Exercise data »
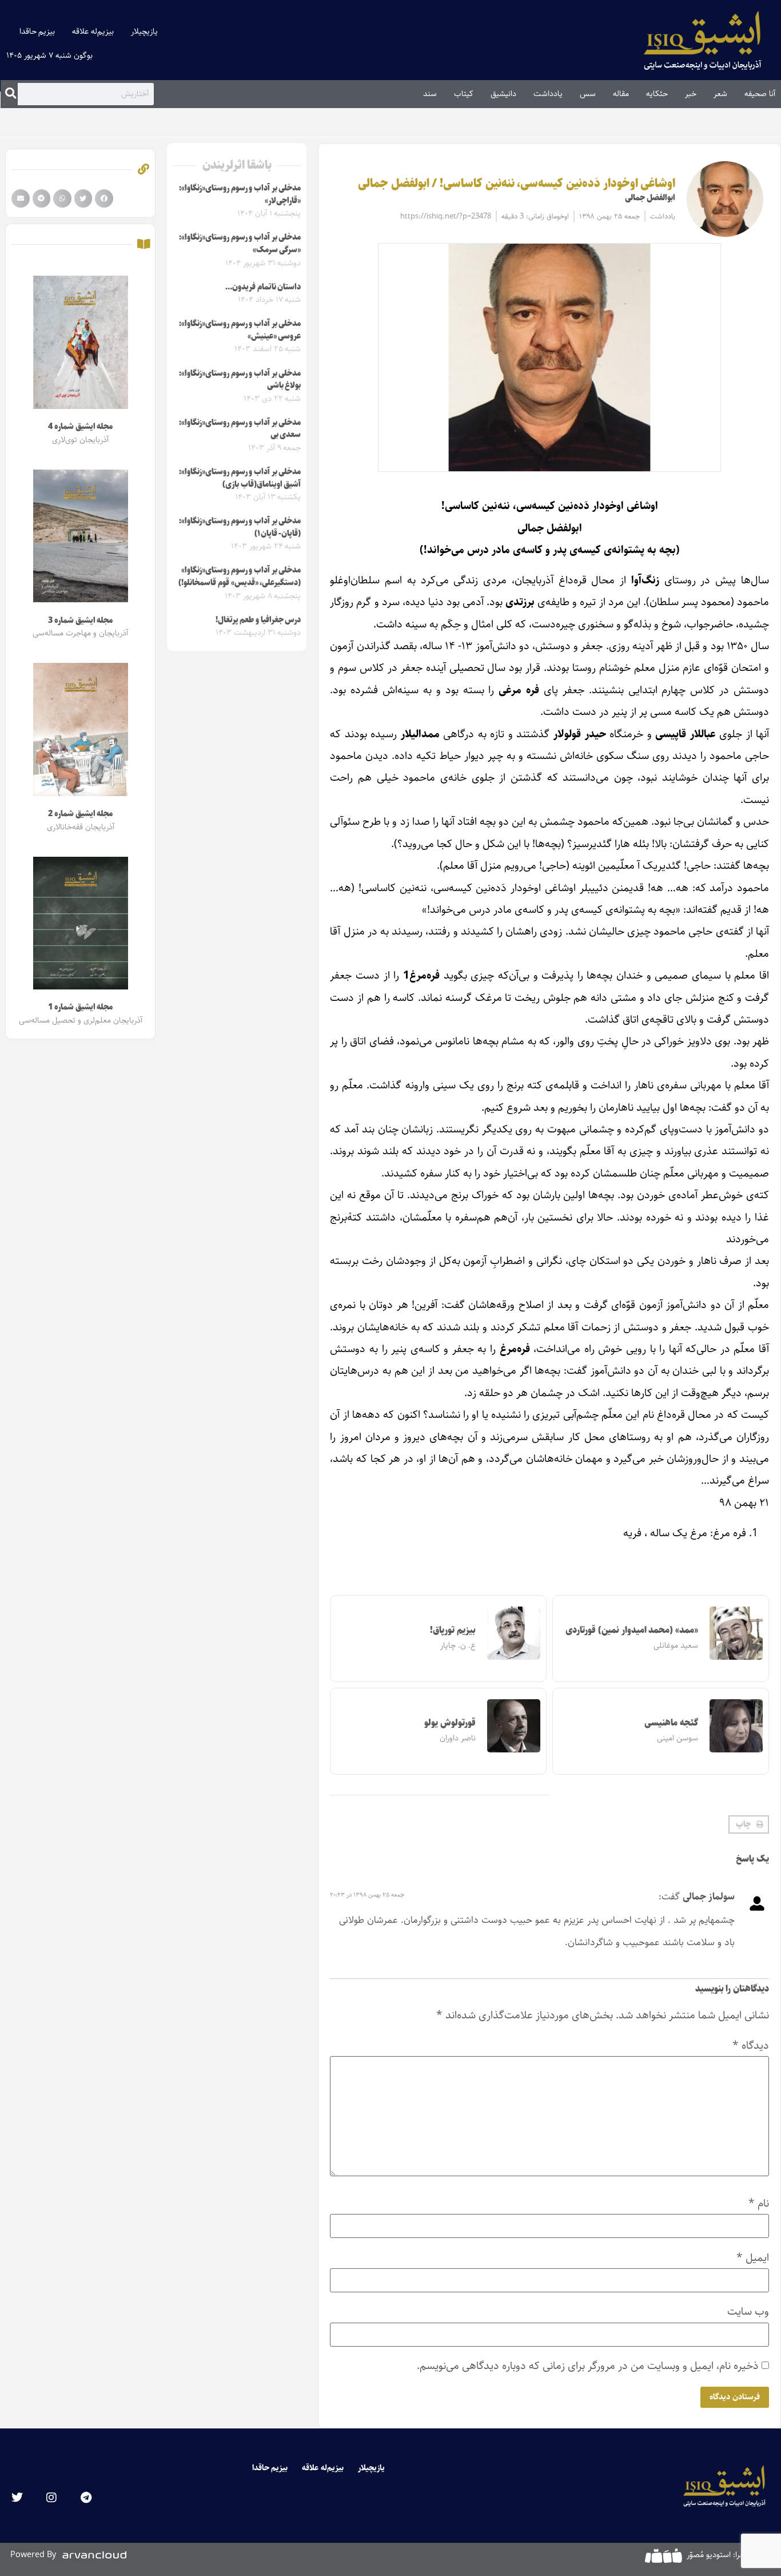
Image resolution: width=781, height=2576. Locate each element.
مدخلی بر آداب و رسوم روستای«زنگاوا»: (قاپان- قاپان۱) (240, 527)
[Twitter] (17, 2497)
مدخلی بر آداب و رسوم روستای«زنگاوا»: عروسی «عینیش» (240, 330)
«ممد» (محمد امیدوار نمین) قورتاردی (631, 1630)
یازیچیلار (144, 31)
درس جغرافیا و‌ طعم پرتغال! (258, 620)
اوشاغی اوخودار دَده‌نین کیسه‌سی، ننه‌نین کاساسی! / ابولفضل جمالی (517, 183)
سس (588, 94)
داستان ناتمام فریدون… (263, 287)
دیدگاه (750, 2045)
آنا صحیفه (759, 94)
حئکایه (657, 94)
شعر (720, 94)
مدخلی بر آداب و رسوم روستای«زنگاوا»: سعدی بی (240, 429)
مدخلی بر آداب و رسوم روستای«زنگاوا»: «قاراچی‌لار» (240, 194)
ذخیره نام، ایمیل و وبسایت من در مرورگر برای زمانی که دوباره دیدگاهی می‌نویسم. (588, 2365)
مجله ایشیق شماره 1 (80, 1007)
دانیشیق (503, 94)
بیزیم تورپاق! (453, 1630)
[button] (748, 1824)
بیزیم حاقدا (37, 31)
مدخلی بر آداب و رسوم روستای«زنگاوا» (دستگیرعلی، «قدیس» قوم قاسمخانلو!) (239, 576)
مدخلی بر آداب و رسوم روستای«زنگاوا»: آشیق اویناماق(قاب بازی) (240, 478)
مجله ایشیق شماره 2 (80, 814)
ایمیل (752, 2257)
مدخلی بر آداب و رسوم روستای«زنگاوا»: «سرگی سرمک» (240, 243)
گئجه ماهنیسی (671, 1723)
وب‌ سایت (748, 2311)
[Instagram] (51, 2497)
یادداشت (548, 94)
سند (430, 94)
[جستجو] (10, 94)
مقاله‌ (621, 94)
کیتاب (463, 94)
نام (758, 2203)
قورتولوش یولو (450, 1723)
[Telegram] (85, 2497)
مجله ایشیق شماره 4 (80, 426)
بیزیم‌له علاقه (93, 31)
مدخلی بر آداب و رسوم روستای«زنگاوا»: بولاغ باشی (240, 379)
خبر (690, 94)
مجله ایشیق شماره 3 (80, 620)
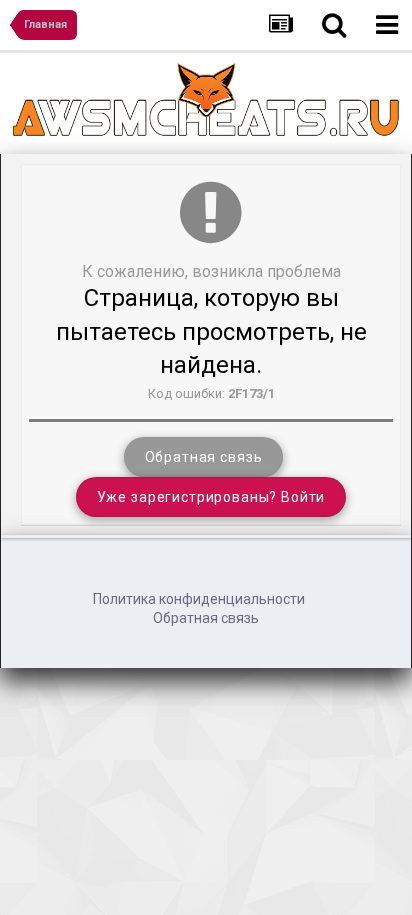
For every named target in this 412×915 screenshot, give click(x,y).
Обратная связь (204, 457)
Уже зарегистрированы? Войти (211, 497)
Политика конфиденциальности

Your instructions »
Only the lines from the one containing "باشی (240, 379)" through the last line of the data above, both included, belong in the reply, each restated exactly and without pictures.

Output of the task »
مدخلی بر آداب و رسوم روستای«زنگاوا»: بولاغ باشی (240, 379)
خبر (690, 94)
مجله ایشیق شماره 3 (80, 620)
For every named target in this 412×915 screenshot, give click(x,y).
Обратная связь (204, 457)
Уже зарегистрированы? Войти (211, 497)
Политика конфиденциальности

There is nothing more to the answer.